▶ [Provided data]:
- - - -
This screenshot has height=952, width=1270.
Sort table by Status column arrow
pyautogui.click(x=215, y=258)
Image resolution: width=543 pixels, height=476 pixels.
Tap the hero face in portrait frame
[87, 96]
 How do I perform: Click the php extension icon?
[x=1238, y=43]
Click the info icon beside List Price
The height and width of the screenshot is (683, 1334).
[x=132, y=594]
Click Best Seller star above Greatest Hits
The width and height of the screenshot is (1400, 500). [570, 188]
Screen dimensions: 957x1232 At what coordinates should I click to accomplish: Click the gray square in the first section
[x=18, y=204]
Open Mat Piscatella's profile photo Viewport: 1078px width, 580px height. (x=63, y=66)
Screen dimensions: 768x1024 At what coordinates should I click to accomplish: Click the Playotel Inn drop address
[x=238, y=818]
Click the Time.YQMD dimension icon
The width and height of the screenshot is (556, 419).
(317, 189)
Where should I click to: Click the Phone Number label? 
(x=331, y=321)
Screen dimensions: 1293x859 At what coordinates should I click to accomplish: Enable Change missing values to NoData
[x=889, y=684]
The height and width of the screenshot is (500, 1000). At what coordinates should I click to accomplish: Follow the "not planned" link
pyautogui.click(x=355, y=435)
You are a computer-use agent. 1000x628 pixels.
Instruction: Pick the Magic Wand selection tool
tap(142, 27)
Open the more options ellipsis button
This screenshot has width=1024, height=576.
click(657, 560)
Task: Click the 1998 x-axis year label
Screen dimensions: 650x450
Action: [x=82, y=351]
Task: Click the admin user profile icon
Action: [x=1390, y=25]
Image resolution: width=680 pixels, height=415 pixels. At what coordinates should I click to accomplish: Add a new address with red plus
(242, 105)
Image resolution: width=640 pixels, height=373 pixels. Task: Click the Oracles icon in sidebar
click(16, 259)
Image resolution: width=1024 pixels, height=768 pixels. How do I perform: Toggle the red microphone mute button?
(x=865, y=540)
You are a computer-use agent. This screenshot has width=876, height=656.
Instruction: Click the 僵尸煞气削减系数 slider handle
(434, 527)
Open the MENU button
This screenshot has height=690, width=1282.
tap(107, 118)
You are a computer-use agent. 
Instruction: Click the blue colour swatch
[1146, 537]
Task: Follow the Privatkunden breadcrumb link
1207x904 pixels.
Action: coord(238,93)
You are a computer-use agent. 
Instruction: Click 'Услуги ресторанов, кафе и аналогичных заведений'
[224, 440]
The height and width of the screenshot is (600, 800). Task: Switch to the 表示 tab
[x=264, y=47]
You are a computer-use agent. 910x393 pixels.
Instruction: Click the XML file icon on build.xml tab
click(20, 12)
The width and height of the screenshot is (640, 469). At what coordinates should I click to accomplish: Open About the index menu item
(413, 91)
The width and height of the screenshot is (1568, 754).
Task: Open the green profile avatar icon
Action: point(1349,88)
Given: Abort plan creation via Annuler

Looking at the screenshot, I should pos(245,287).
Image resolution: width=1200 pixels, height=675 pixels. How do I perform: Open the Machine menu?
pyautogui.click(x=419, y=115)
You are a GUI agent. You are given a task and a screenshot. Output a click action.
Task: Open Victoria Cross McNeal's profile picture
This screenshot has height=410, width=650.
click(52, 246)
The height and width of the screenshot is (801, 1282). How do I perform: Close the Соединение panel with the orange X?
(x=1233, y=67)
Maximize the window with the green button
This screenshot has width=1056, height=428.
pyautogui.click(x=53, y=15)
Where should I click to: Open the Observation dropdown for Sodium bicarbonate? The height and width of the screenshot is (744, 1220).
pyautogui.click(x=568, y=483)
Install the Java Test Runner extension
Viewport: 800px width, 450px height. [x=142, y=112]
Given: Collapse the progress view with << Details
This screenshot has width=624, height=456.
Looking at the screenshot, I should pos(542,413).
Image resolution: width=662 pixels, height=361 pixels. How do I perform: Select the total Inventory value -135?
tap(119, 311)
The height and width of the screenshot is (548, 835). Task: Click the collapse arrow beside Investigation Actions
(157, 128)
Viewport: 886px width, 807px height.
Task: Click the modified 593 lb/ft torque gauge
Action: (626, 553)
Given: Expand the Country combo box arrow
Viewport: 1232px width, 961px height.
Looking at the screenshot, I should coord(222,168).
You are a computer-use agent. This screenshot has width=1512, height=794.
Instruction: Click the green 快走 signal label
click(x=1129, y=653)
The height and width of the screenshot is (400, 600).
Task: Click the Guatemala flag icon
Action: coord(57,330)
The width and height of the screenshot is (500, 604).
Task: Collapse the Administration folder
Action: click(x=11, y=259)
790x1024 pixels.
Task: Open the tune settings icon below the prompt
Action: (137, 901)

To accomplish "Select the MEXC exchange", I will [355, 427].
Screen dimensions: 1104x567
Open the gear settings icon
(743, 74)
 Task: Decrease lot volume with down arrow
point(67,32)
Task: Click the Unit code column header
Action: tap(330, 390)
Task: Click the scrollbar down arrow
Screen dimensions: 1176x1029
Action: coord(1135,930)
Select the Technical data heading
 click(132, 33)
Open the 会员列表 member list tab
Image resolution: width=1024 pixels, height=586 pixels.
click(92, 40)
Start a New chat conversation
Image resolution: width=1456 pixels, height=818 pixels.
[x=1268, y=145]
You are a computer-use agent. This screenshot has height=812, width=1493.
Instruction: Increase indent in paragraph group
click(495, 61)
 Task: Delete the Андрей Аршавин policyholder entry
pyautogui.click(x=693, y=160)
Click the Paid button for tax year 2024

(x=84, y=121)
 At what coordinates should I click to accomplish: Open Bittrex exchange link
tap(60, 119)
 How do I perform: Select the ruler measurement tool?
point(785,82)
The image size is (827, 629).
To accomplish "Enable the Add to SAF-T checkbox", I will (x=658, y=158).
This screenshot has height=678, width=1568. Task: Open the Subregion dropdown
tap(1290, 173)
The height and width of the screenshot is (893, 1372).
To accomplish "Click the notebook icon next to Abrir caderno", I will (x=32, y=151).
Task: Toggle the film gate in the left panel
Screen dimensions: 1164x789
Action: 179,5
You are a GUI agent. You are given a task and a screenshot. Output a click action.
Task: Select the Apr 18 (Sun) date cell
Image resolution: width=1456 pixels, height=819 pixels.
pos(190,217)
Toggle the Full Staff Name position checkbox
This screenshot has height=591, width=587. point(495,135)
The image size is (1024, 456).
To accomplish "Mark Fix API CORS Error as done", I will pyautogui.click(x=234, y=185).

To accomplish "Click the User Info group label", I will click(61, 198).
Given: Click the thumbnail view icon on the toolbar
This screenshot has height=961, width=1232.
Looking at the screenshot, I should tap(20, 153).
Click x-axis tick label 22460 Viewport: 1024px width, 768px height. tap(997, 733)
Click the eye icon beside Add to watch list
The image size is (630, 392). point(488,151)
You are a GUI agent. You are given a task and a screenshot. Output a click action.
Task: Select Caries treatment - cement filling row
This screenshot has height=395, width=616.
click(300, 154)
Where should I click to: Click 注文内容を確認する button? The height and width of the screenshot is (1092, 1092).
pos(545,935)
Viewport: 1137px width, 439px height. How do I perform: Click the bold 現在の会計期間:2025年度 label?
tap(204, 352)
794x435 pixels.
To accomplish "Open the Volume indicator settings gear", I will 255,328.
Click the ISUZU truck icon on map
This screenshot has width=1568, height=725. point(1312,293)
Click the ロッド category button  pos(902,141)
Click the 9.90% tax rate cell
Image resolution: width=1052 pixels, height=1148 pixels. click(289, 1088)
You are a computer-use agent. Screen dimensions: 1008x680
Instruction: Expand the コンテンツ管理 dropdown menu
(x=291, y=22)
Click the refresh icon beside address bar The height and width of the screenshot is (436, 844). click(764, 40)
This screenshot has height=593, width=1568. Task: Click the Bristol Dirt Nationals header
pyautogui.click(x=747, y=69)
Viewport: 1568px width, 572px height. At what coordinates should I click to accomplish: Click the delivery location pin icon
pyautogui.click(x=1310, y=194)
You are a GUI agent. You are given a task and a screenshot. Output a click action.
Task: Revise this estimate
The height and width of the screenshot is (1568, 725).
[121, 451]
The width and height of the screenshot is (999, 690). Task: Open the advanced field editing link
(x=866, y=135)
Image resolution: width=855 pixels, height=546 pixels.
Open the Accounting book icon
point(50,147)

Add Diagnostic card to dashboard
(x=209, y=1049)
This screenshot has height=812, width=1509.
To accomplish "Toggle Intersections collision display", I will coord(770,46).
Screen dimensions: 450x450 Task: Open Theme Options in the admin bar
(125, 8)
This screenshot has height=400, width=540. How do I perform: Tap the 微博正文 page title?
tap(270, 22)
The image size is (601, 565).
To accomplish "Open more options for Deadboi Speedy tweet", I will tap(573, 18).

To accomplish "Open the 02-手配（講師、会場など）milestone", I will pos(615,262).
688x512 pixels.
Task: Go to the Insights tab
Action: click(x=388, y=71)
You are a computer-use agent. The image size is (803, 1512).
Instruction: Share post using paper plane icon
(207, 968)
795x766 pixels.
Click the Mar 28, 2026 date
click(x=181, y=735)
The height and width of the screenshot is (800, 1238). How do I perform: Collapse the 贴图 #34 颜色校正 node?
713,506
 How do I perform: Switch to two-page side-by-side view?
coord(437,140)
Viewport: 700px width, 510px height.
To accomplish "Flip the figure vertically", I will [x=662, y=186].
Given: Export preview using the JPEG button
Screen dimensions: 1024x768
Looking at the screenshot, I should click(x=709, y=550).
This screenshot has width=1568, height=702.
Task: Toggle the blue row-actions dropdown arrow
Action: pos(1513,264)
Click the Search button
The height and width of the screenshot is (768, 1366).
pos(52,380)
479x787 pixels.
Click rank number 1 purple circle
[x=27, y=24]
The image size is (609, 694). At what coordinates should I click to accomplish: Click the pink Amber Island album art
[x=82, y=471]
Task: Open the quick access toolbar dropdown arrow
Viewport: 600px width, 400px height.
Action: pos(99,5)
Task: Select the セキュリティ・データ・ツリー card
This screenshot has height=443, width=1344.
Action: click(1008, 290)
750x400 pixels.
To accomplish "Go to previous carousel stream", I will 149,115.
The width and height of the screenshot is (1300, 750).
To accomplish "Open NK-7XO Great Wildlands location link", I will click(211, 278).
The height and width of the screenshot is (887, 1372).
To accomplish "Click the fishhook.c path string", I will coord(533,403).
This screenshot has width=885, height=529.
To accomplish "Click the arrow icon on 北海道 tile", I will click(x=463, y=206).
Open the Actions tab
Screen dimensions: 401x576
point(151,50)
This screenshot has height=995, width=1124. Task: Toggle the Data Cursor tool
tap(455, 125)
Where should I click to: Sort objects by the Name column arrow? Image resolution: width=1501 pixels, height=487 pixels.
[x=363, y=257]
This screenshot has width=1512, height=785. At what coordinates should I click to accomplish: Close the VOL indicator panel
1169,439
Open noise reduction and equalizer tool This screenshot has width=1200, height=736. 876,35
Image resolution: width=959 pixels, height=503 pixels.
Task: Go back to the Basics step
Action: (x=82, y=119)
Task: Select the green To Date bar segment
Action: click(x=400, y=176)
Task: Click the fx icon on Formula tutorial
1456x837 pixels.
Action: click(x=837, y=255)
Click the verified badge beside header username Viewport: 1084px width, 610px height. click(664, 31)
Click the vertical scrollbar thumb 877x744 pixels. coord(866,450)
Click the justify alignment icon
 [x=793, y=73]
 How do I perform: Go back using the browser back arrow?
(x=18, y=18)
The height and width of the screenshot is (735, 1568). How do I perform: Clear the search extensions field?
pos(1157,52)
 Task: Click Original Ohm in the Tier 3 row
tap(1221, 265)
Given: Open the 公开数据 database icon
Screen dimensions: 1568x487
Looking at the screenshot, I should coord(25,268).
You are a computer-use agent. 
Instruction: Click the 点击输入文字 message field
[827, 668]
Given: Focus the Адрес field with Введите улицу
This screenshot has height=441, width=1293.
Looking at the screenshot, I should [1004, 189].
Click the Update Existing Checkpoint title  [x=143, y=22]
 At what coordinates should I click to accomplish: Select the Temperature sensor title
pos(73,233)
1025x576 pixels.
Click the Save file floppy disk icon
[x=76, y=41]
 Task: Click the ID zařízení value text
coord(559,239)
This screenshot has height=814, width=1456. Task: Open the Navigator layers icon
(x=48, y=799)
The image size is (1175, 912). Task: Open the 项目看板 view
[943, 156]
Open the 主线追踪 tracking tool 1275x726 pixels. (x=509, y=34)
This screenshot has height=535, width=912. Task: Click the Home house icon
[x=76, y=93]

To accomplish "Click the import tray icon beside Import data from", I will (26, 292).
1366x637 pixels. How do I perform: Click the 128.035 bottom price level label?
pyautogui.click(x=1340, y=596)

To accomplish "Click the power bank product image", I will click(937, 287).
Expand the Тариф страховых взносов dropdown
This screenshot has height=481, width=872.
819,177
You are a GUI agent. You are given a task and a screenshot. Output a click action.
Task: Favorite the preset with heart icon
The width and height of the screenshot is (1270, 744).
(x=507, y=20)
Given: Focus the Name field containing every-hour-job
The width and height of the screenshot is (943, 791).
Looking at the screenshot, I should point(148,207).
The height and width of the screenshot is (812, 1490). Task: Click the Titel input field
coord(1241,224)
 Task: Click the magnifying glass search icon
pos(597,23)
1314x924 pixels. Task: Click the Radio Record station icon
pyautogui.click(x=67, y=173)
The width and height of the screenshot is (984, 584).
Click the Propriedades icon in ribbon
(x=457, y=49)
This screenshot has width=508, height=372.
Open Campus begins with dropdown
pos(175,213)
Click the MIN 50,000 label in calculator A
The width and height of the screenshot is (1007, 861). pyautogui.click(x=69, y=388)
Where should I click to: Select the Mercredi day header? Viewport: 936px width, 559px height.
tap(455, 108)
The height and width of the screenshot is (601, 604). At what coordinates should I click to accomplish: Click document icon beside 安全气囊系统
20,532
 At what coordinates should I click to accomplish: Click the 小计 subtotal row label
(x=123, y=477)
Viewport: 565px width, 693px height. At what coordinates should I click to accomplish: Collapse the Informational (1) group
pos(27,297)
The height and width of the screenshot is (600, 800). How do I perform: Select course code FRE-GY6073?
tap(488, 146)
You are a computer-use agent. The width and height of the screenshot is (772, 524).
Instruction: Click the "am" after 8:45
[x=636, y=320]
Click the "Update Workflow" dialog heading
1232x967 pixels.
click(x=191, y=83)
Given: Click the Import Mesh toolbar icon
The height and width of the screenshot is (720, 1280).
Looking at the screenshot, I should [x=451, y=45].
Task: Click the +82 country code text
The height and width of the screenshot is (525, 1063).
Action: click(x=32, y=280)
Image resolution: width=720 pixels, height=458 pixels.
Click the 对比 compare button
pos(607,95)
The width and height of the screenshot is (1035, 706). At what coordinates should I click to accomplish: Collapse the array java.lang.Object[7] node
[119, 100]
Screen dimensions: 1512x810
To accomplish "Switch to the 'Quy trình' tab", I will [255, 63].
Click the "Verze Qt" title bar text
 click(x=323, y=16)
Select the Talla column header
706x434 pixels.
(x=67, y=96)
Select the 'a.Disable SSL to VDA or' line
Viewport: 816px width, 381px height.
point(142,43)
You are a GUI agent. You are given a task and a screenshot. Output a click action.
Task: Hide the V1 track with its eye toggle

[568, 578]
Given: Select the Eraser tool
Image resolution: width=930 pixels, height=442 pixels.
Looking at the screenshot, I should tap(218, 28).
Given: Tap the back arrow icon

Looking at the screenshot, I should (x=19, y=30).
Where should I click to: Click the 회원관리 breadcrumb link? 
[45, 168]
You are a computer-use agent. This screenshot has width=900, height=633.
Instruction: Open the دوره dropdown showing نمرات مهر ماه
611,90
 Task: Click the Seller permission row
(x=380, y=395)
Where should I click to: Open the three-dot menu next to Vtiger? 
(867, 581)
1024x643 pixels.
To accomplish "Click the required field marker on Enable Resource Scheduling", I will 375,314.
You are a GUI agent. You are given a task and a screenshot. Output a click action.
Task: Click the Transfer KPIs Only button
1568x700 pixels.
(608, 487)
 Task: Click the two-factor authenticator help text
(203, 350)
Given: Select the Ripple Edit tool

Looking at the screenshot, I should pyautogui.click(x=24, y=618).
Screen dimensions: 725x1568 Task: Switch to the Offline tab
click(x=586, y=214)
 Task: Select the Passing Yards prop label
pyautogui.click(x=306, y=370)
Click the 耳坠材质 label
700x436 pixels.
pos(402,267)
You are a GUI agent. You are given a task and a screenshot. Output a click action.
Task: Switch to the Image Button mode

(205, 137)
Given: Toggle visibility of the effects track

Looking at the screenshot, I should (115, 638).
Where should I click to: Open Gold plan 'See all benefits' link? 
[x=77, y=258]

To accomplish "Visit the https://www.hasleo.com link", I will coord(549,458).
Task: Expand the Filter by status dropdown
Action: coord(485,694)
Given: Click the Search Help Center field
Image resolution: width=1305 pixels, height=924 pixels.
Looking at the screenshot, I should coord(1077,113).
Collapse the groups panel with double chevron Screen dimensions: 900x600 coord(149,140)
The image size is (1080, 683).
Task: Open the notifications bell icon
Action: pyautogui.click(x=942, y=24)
- - - -
▶ [Exercise aim]: Show all lines above that contain "Focus".

▶ [Solution to this problem]:
Given: Focus the Адрес field with Введите улицу
Given: Focus the Name field containing every-hour-job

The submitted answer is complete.